In the listing below, a line holding "Given: Click the first 00:00:04 trace label" and a line holding "This screenshot has height=1200, width=1920." mark the range. Retype both exactly, with all lines between them.

* _Record excerpts_:
============
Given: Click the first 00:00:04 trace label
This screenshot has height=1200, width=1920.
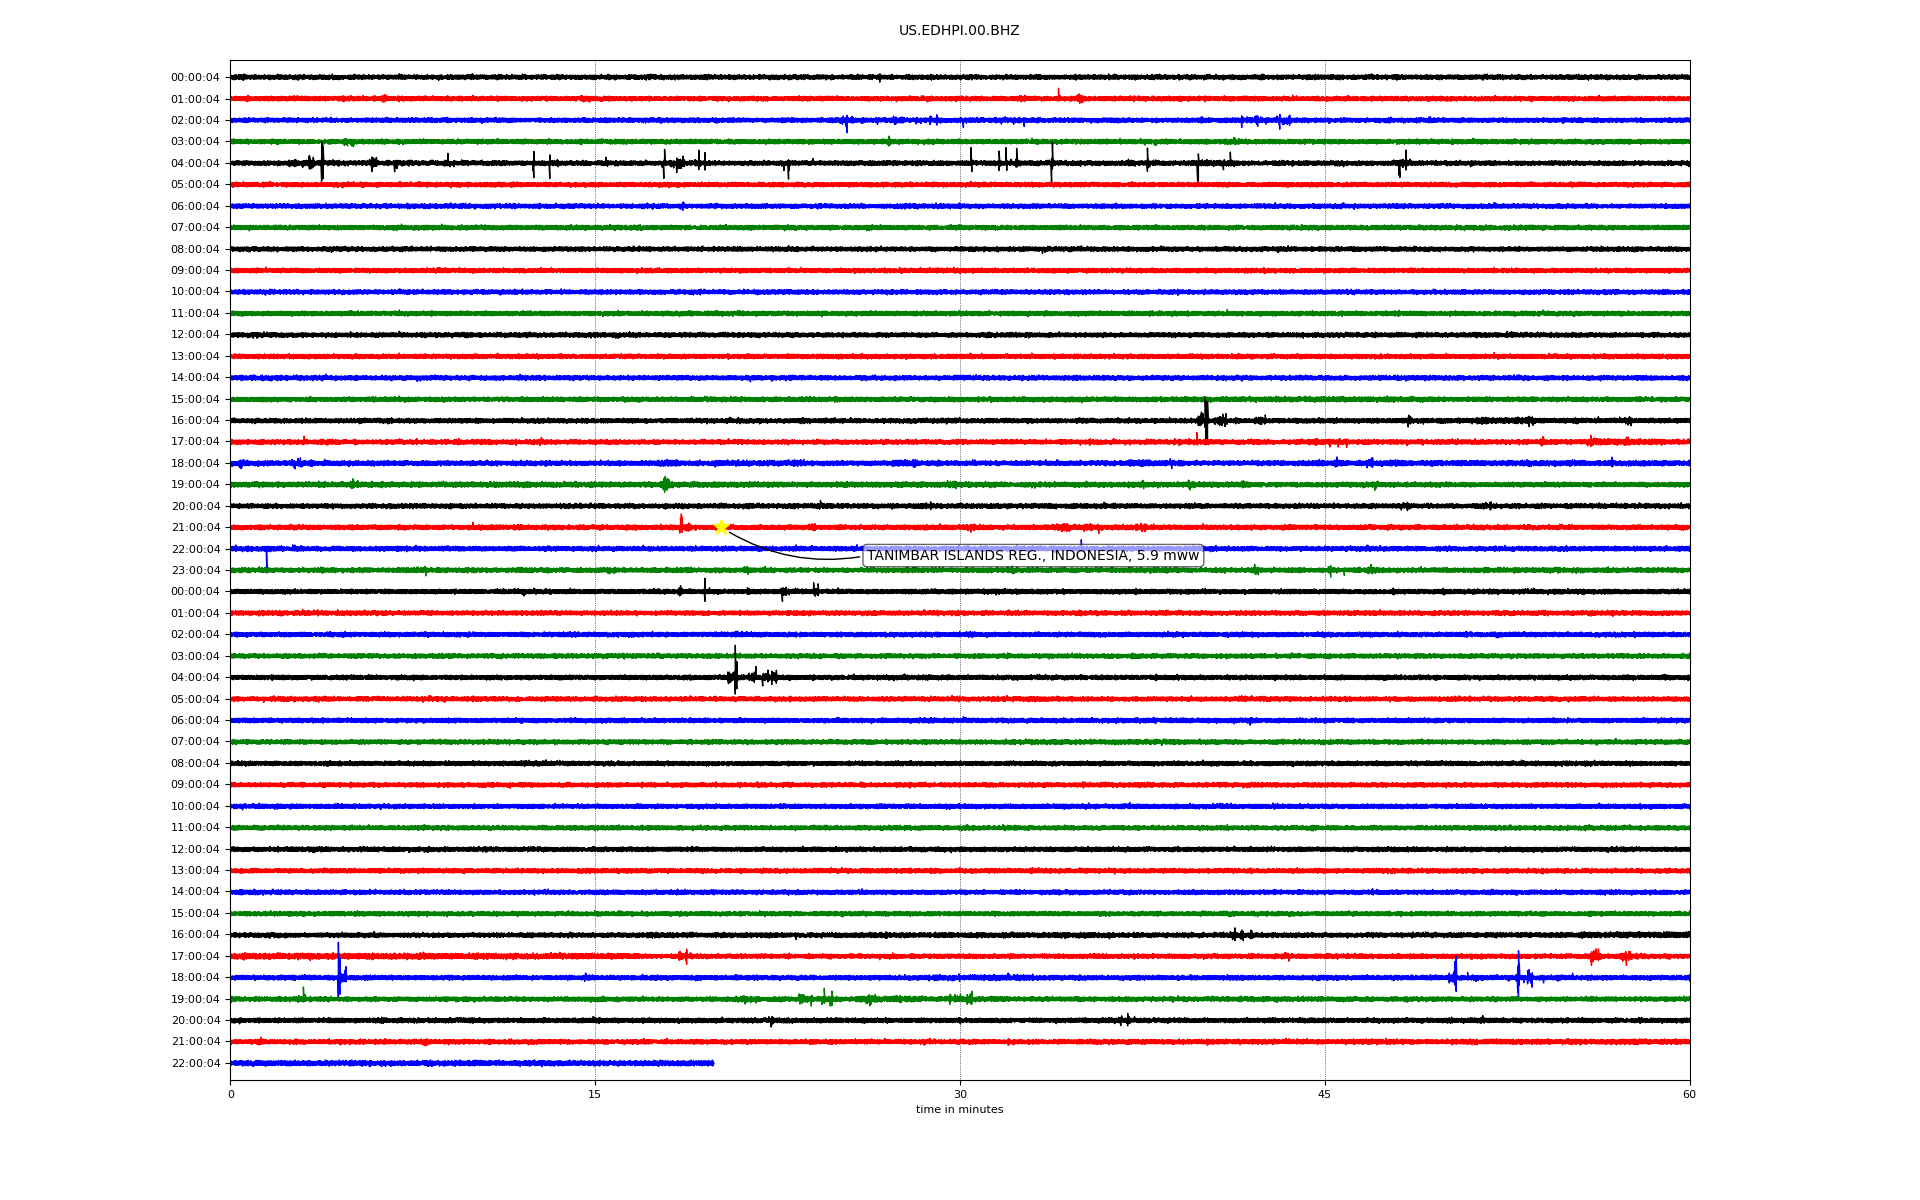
============
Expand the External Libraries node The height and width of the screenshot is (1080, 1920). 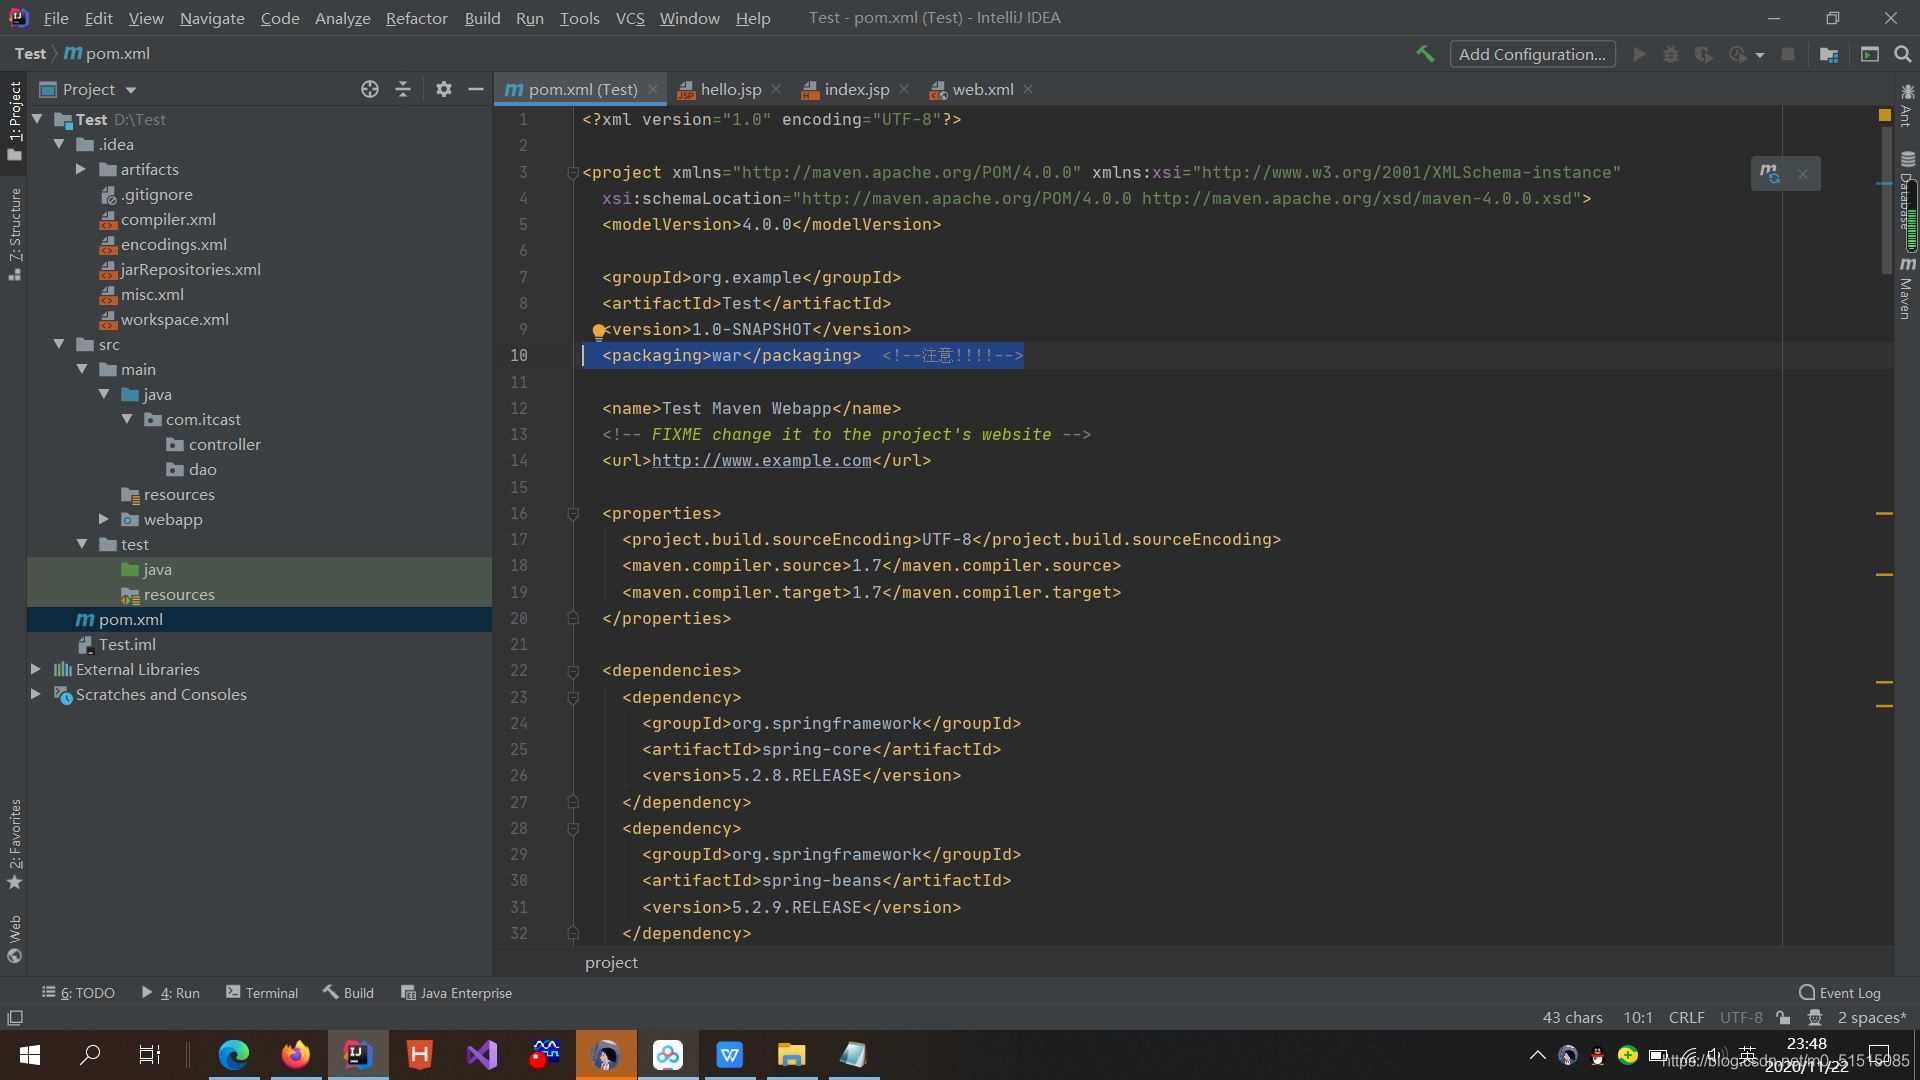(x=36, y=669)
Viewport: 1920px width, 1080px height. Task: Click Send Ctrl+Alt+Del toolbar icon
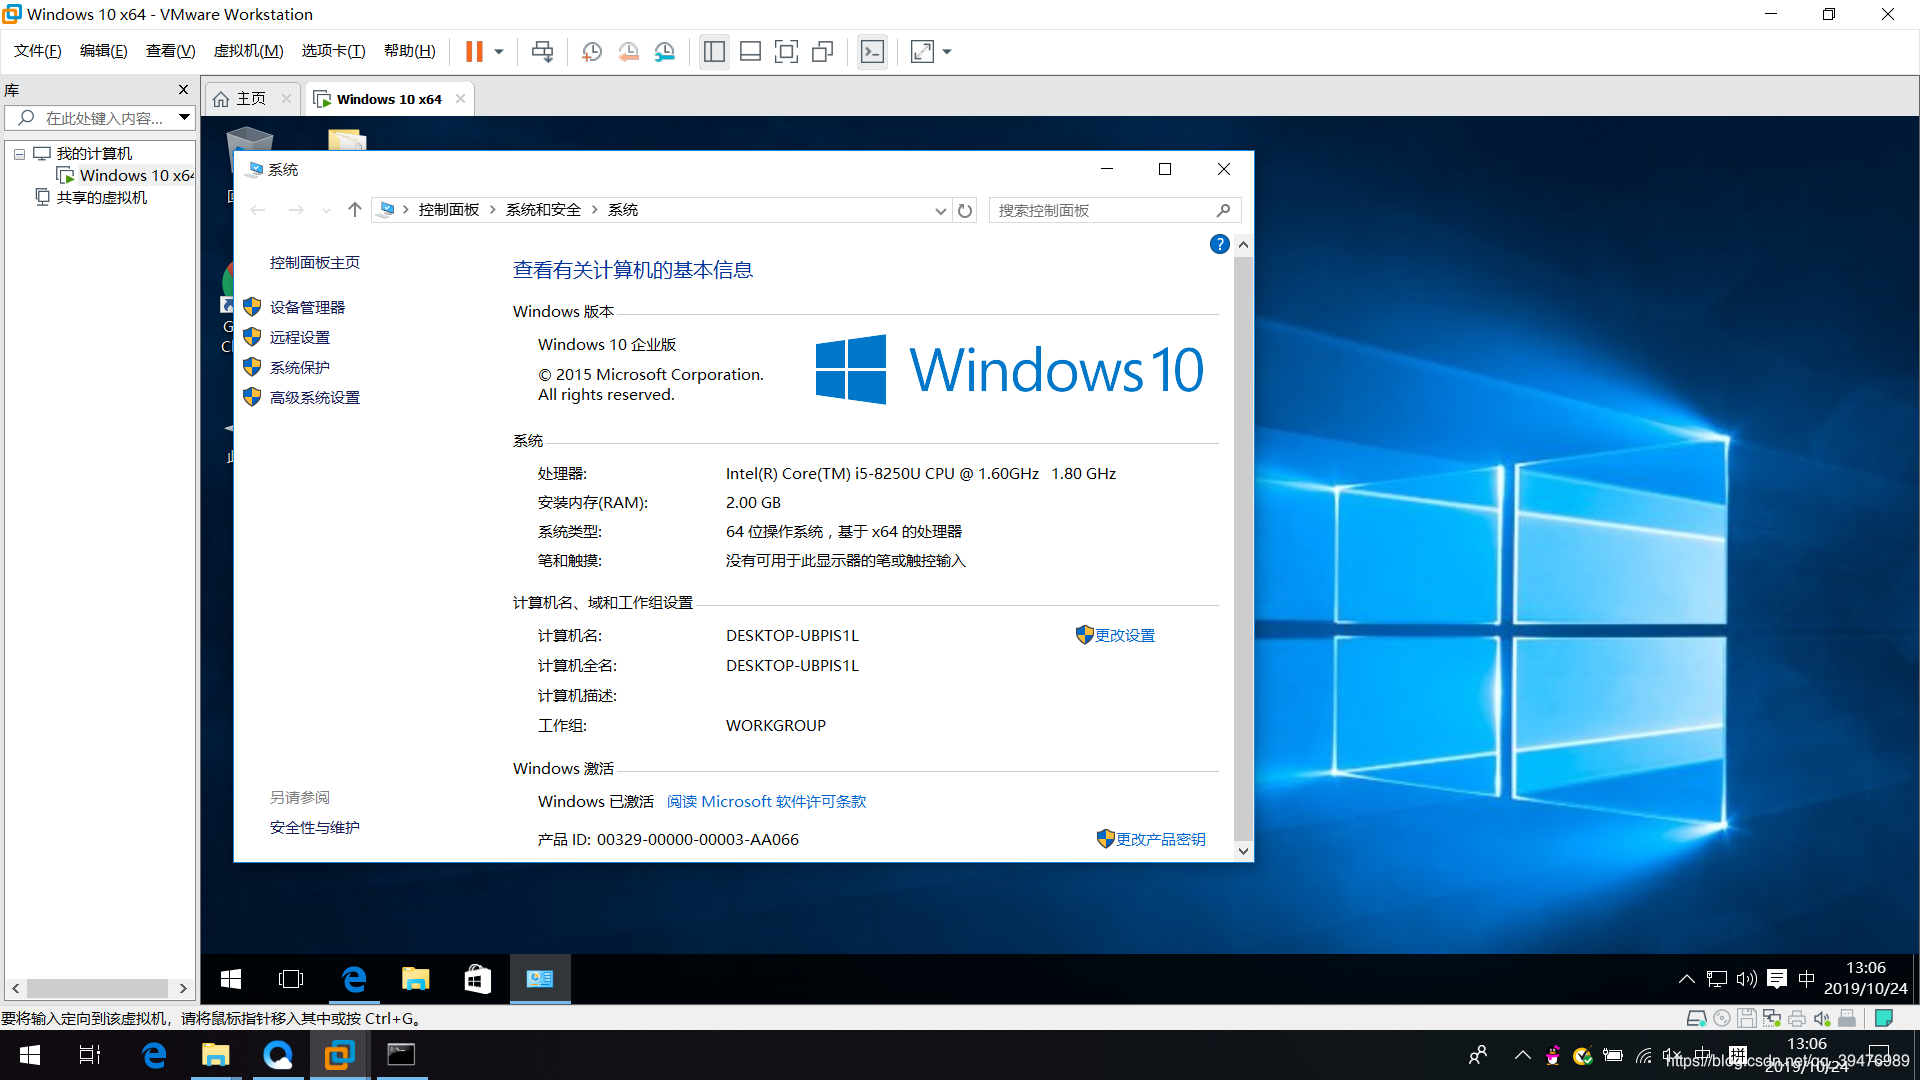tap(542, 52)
============
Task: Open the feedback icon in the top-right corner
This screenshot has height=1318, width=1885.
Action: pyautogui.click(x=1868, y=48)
============
* _Answer space_:
Given: Click the first 00:00:04 trace label
This screenshot has height=1200, width=1920.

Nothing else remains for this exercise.